Ekonomik İstikrar ve Avanta Ekonomisinin İstikrarı

Amerika ve Batıda demokrasi nasıl çalışıyor aslında beni pek ilgilendirmiyor ne halt ederlerse etsinler bana ne diye düşünüyorum. Fakat Afganistan ve Irak olayları gibi olaylar işin içine girdiğinde ve batı tarafından bu olayların, bu gibi ülkelere demokrasi götürüyoruz, özgürlük getiriyoruz şeklinde palavraları ile ortaya atılması ile işin vahameti ortaya çıkıyor. Dehşet içinde fark ediyorum ki, batı demokrasilerini taklit ederken ülkemizde demokrasiden eser kalmamış. Yanlış anlaşılmasın, yukarıdaki yazılanlardan kasıt Türkiye, Irak, Mısır veya herhangi bir ülke değil. Dünya geneli yani kendine medeni diyen Batı ülkeleri de dâhil. Ağalık düzeni yer yerde geçerli kılınmış.
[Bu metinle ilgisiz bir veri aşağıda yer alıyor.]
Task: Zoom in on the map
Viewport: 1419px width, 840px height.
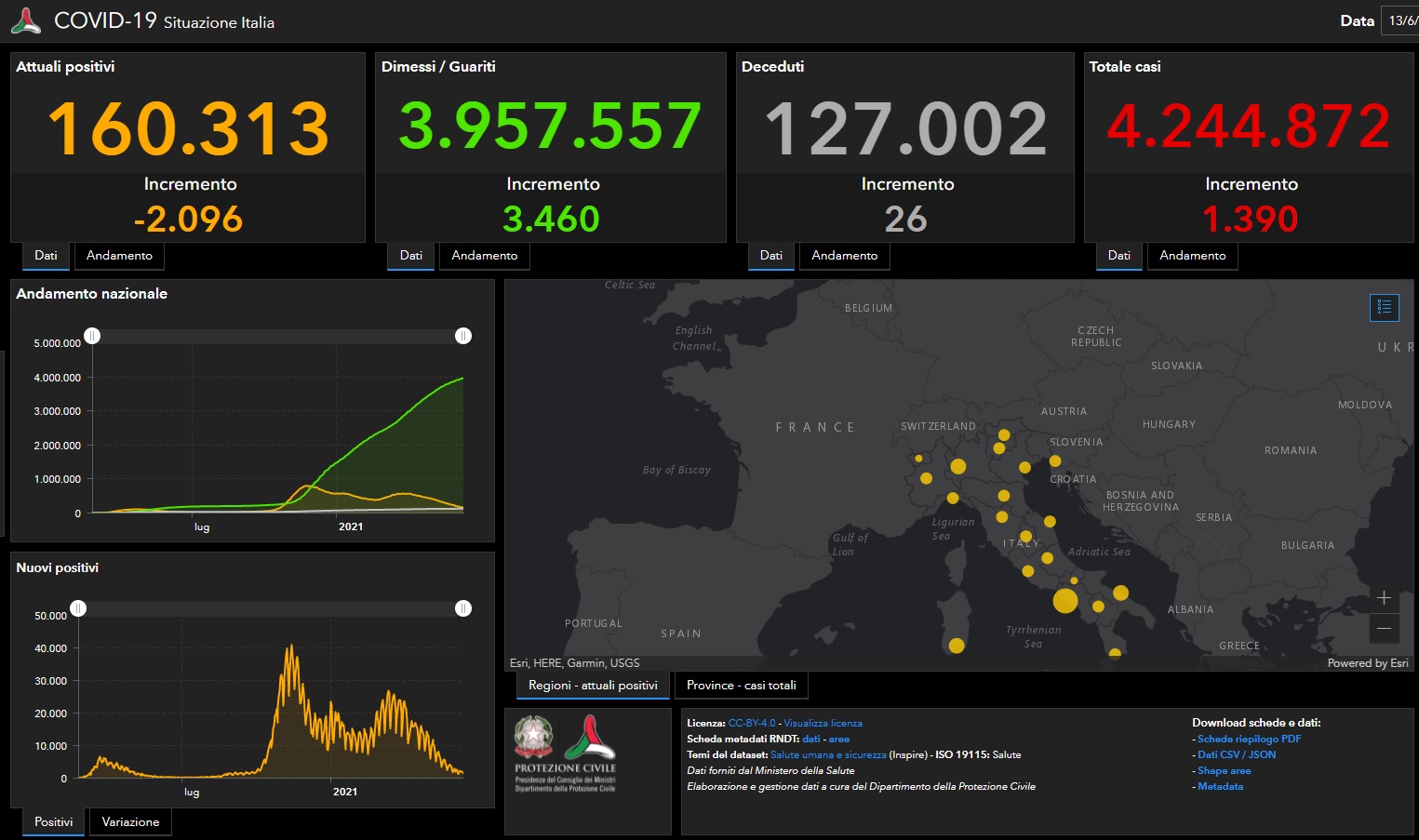Action: [1384, 598]
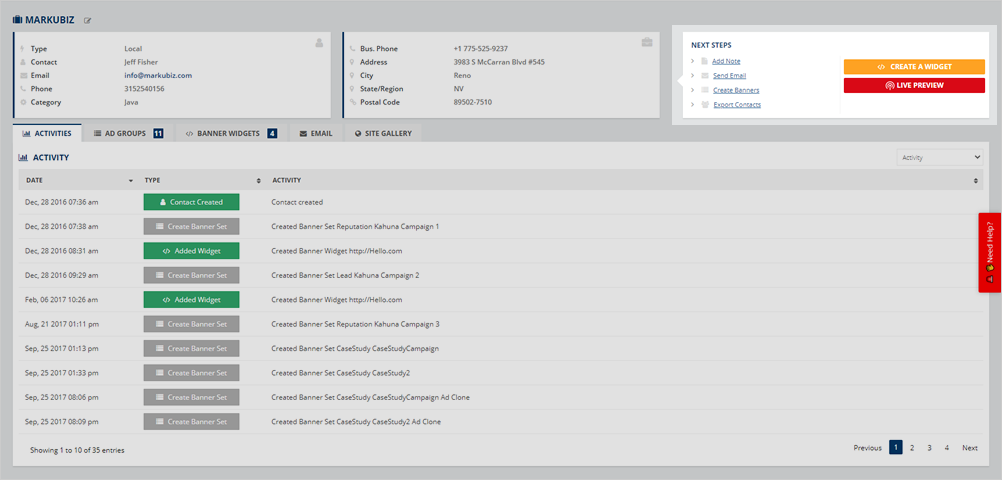This screenshot has width=1002, height=480.
Task: Click the Add Note link
Action: [x=726, y=62]
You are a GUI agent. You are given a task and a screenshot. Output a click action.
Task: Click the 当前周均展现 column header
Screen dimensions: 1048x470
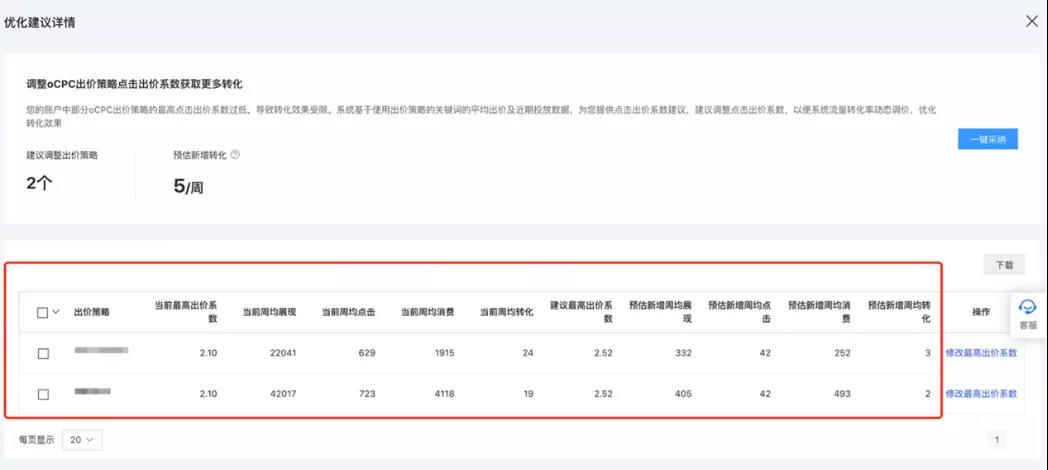[x=269, y=312]
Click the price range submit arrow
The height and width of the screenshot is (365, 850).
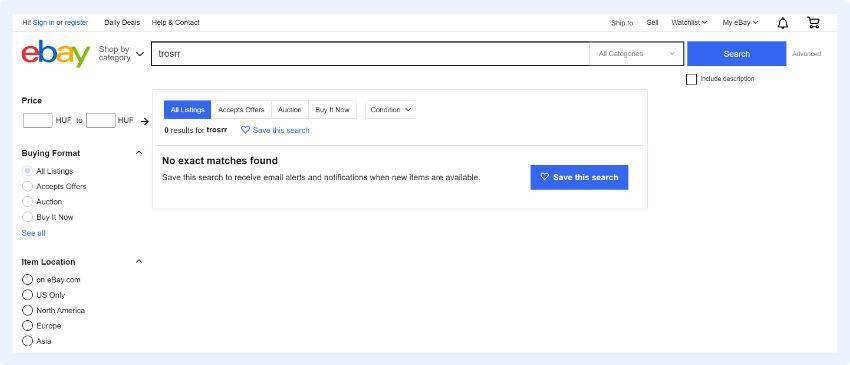click(144, 121)
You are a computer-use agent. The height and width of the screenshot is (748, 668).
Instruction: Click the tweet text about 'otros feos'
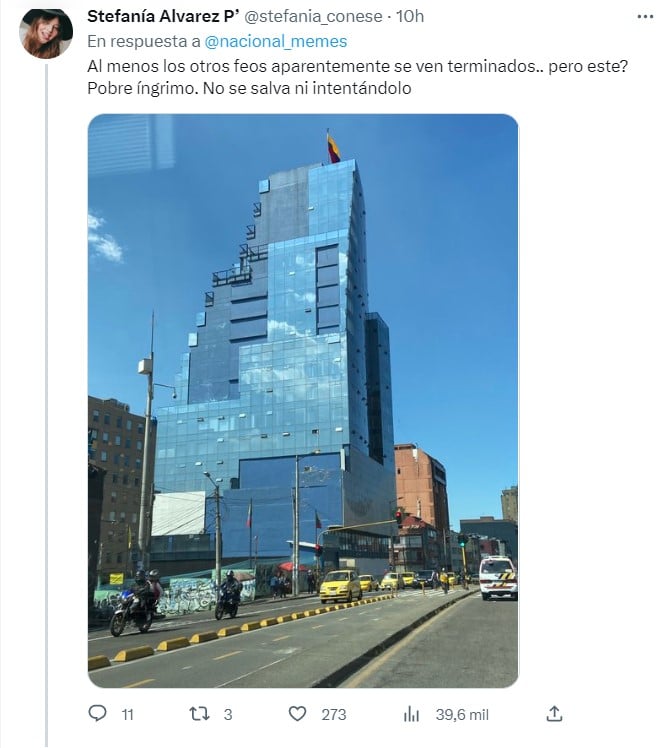click(x=357, y=66)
“Seçimler de milletvekilleri ve yöneticiler halkın ortaya koyduğu milli irade doğrultusunda seçilir.” Cümlesi sizce doğrumudur? Bence doğru değildir. Türkiye’yi yönetecek aday adayları sayısı iki elin parmak sayısını geçmeyen parti liderleri tarafından seçilir. Yani halk adayların % 85 ini tanımaz bile. Bazı özel durumlar dışında halk oyunu, koyunların akşamları otlamaktan dönünce kendi ağıllarının yollarını bilip ağılına girmesi misali gibi kullanır. Zaten siyasiler bu durumu bildikleri için zaman, zaman rakiplerinin beceriksizliklerini ortaya çıkarmak hususunda,“ üç koyun versen güdemez “ derler. Genel demokrasi tablomuzu bütün açıklığı ile ortaya koyarlar. Yapacak başka bir çaremiz olmadığından da boynumuzu büker ve kaderimize razı oluruz.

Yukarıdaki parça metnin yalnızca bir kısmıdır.